:: SOURCE EXCERPT ::
....

Home for less than two weeks, our worlds have shifted and drifted, greatly.

Our final days in Israel were consumed with visiting our closest friends and preparing a presentation about bikepacking and our unique seven year odyssey by bike, including a printed photo exposition entitled “Three Months on the HLC”.  I will have some photos for sale via the blog in the next few weeks.  Following the program we joined a group of riders to camp in a local forest.  We rode into Tel Aviv the next morning, packed our bikes by evening, and were at the airport sleeping on a bench by 1AM, to awake within three hours to check-in for our flight.  By the following morning– including the 11 hour reversal of westward travel– I was building a new bike for Lael.

Lael has chosen to connect a few more dots before the year is done.  Traversing South Africa on high-quality dirt roads, with tailwinds at our back, we talked about the annual escapade of the Tour Divide.  I talked years ago about how my abilities as a cyclist are well matched to that event, but my knees and my personal outlook no longer support such missions.  Lael is on an upswing, honing skills and discovering abilities which build upon her lifelong foundation of fitness.  The HLC proved some previously unknown abilities.  Her road rides last summer broke the ice.  The Fireweed 400 in 2014 was the racing spark.  There is something out there for her and she’s gone to find it.

Moreover, Lael has never ridden from Alaska to the lower 48, she has only ridden about 500 miles of the Great Divide, and she is not yet ready to commit the summer to working in Anchorage.  She departed Thursday on a new bicycle for Banff, Alberta where she will intercept the Tour Divide on June 12.  She’ll continue along the Great Divide route to New Mexico, touching the border of Mexico before focusing herself back towards Anchorage via plane.

....

:: SHORT TASK A ::
Rewrite the rows starting at the first row and ending at the row containing "Action: click(661, 39)", swapping "shopping cart" for "grocery cart" and leaving everything else unchanged.

....

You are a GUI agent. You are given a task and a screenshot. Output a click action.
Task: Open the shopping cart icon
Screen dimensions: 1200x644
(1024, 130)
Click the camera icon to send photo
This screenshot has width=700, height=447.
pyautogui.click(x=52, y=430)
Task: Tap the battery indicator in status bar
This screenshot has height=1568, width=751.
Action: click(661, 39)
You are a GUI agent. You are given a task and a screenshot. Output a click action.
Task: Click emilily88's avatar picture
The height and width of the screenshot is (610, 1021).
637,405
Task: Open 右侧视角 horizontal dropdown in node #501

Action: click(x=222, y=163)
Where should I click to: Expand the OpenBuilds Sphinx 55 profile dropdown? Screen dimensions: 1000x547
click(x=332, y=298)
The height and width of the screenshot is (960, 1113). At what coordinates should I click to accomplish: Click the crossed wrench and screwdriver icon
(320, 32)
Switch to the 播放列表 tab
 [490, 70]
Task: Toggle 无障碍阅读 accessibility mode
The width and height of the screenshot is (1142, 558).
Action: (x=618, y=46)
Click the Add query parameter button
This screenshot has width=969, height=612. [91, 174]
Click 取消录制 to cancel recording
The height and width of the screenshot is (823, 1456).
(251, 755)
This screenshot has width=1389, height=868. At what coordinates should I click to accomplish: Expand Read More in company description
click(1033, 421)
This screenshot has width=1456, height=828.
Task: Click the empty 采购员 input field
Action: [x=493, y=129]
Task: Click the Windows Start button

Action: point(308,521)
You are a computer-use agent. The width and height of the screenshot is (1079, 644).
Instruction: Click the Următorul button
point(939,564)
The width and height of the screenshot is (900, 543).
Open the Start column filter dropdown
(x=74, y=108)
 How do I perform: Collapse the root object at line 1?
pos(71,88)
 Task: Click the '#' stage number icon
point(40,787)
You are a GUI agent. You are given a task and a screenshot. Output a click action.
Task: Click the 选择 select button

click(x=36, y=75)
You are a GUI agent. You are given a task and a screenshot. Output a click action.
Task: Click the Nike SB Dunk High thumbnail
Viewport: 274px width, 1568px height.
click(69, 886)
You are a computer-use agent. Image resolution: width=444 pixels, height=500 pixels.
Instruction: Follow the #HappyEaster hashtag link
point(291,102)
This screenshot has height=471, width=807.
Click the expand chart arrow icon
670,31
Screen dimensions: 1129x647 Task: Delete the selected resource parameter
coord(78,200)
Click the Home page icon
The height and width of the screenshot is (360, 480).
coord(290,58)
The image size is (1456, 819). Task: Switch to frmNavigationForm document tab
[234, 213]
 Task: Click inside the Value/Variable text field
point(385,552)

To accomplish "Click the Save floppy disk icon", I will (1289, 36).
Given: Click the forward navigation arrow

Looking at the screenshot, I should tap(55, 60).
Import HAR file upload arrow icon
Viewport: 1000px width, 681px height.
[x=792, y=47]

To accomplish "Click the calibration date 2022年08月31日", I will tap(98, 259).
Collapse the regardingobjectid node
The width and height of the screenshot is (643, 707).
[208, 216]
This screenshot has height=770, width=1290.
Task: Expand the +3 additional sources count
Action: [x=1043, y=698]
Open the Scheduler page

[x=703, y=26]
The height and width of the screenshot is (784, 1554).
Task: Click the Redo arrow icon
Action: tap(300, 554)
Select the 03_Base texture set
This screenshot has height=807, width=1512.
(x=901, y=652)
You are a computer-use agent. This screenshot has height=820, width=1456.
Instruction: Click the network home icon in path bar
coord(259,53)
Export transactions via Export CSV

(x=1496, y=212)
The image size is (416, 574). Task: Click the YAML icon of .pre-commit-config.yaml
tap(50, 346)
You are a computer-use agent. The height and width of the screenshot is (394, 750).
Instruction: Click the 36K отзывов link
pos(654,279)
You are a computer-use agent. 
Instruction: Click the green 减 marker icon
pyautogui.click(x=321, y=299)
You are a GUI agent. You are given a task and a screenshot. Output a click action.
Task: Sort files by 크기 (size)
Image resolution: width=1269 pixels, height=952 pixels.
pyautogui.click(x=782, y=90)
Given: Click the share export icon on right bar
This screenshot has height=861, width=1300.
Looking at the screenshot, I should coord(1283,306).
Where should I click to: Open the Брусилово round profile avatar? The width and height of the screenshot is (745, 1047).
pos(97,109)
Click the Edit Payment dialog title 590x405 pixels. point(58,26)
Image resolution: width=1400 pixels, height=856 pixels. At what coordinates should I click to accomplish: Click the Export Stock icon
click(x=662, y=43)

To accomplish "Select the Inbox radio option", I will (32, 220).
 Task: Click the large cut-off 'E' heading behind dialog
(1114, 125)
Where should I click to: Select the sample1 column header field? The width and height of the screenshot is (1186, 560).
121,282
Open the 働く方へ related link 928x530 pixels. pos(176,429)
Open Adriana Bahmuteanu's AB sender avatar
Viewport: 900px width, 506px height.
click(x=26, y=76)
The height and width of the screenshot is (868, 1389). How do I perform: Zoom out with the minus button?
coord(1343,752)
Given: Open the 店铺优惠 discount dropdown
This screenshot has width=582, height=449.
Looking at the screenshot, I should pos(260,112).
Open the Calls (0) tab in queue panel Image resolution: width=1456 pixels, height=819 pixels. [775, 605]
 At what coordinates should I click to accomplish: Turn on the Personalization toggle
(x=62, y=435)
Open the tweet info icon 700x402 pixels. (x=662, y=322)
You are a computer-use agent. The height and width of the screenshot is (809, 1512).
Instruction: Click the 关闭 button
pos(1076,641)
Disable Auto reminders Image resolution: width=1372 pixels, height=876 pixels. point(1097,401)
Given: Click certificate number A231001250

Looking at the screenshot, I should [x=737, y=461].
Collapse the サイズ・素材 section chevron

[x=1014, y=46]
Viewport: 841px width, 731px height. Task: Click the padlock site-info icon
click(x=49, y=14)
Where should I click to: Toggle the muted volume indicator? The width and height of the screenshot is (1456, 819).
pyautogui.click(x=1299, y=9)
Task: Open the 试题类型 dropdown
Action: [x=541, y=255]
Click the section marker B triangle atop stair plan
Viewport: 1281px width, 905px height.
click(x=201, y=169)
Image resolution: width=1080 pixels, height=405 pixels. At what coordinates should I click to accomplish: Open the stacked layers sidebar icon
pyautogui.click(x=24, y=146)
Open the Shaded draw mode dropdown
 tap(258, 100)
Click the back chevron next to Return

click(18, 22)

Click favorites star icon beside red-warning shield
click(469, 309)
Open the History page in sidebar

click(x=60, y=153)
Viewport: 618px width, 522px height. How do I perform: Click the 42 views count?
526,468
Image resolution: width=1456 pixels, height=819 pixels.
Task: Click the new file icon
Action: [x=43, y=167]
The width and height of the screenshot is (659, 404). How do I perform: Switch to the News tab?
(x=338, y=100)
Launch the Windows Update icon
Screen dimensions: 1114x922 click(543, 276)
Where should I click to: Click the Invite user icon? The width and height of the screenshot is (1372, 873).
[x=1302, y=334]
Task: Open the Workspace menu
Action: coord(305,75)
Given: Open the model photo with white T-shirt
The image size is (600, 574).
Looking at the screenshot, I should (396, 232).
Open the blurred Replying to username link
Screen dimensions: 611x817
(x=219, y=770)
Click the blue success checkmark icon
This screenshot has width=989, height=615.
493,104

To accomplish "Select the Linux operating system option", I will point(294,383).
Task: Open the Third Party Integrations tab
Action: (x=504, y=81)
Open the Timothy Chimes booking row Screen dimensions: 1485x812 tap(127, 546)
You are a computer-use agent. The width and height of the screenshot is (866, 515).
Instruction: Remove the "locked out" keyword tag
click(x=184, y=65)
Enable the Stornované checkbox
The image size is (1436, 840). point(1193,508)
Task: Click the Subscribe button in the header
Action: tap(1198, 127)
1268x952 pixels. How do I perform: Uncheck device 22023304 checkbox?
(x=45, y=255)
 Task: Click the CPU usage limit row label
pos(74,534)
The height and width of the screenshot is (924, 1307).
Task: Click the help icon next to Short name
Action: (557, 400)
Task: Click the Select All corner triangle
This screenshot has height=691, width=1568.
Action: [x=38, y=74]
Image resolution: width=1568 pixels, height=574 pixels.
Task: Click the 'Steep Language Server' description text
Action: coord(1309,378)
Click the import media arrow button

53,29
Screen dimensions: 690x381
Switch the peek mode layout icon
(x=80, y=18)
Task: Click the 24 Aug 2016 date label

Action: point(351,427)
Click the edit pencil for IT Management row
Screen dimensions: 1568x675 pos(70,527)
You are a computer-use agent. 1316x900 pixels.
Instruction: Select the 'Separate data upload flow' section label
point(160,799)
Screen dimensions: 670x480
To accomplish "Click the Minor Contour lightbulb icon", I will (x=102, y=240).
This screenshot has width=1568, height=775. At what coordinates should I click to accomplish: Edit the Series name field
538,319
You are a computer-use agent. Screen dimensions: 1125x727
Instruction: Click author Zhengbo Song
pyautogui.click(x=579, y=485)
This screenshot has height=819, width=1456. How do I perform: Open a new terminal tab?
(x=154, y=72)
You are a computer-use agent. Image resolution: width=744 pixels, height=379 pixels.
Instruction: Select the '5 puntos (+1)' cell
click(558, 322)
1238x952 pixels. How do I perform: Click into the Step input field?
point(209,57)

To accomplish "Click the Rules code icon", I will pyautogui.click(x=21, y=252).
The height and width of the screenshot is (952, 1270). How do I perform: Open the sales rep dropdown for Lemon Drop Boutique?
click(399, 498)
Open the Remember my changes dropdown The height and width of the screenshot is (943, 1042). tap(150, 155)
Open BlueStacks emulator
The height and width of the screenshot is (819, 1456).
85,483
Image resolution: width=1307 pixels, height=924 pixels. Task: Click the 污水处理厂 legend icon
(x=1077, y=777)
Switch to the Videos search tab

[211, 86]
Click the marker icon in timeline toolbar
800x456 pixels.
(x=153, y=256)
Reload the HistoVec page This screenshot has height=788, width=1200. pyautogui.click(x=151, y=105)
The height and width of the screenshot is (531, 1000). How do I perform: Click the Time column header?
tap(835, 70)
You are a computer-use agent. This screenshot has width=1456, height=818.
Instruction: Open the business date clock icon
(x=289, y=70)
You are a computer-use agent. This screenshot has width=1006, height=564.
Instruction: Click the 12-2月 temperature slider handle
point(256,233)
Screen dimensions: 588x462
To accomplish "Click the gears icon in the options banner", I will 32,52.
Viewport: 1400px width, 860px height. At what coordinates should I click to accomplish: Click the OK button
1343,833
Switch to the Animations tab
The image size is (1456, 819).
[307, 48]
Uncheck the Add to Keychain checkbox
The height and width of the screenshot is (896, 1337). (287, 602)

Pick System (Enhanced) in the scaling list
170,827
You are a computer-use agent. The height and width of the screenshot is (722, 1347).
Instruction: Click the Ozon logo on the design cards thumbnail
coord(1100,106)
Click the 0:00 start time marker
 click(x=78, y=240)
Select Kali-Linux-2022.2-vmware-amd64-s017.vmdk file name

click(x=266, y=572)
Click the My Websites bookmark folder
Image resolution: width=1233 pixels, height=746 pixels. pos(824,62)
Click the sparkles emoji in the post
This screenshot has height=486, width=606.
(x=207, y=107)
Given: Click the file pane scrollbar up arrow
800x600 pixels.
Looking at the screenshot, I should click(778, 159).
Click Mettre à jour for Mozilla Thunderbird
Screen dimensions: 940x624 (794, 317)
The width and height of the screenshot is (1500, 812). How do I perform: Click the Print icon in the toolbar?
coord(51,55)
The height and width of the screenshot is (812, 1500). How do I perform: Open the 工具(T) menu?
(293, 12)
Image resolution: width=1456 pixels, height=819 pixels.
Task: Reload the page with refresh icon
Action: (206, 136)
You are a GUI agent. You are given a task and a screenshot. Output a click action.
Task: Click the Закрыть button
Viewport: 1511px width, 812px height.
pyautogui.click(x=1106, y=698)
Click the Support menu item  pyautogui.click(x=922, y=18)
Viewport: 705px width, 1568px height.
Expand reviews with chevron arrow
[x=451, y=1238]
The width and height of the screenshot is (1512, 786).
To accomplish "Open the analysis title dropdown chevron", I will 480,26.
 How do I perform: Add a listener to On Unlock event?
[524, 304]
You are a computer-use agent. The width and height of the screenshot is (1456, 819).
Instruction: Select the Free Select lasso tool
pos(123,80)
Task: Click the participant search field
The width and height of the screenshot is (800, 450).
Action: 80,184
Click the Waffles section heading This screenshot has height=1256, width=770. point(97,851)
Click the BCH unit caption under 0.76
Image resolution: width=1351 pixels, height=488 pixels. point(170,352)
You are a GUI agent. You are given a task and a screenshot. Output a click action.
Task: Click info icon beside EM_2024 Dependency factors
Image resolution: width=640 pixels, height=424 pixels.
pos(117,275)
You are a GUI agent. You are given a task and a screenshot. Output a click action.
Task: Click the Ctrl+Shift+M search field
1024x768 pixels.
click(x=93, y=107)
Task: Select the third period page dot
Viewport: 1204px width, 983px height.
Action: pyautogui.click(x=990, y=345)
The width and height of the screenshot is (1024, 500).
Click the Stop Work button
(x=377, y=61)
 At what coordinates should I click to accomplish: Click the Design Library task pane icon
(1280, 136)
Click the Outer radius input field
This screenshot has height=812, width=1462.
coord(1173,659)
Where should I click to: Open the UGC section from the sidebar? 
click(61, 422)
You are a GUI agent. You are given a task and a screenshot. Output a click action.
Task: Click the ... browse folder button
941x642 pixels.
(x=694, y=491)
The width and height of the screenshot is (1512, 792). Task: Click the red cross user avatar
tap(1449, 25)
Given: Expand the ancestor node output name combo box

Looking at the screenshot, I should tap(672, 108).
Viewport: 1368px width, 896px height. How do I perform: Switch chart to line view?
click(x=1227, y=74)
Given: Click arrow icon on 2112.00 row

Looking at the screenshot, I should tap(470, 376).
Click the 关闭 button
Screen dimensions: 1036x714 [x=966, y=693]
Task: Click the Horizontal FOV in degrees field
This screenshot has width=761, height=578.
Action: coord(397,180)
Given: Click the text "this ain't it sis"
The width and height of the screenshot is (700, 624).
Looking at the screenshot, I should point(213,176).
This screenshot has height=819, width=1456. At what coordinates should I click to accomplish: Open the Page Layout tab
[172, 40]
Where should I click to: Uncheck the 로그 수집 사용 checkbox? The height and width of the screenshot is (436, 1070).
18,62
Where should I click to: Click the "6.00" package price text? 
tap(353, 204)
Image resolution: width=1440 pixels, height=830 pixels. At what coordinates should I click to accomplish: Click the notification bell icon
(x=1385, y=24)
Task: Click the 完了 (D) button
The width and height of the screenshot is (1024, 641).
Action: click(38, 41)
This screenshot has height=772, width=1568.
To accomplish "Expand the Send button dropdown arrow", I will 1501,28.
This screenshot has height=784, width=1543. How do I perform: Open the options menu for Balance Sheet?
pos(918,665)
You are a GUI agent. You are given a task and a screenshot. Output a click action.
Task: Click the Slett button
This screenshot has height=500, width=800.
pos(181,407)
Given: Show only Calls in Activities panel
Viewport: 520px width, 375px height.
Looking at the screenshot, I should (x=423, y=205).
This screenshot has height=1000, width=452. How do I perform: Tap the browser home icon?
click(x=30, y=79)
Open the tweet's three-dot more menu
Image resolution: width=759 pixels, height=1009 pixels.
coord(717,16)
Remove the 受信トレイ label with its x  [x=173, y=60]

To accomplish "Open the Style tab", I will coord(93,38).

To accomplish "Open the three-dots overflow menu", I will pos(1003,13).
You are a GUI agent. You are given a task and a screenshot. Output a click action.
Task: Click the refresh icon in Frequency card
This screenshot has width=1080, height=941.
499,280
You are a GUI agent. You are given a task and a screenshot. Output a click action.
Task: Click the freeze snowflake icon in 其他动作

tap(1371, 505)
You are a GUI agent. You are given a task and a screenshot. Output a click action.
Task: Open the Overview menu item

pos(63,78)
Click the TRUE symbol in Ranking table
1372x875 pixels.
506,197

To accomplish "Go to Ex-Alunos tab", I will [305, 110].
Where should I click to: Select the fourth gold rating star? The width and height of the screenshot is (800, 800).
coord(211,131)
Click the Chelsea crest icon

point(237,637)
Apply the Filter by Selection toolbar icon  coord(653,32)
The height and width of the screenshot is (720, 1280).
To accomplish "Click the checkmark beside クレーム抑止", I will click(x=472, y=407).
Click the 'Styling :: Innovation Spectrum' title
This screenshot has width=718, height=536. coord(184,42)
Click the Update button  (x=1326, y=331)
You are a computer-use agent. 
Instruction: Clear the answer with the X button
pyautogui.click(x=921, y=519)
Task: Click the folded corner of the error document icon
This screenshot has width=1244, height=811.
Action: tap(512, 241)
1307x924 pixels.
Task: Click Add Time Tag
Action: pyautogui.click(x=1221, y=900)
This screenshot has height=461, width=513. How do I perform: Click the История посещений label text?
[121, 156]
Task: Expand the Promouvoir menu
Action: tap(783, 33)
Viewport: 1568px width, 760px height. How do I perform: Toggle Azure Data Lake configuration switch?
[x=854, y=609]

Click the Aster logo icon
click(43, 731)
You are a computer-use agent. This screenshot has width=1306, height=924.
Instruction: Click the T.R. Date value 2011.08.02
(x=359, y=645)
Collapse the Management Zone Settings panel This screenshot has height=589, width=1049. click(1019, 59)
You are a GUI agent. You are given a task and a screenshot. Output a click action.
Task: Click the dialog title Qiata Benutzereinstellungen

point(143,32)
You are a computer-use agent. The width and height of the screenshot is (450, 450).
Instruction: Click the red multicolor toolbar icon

....

:: SHORT TASK B ::
According to the bikepacking excerpt, on what date will Lael intercept the Tour Divide?

:: EXERCISE RESULT A ::
You are a GUI agent. You are given a task and a screenshot. Output a click action.
Task: Open the grocery cart icon
Screen dimensions: 1200x644
(1024, 130)
Click the camera icon to send photo
This screenshot has width=700, height=447.
pyautogui.click(x=52, y=430)
Task: Tap the battery indicator in status bar
This screenshot has height=1568, width=751.
Action: click(661, 39)

:: EXERCISE RESULT B ::
June 12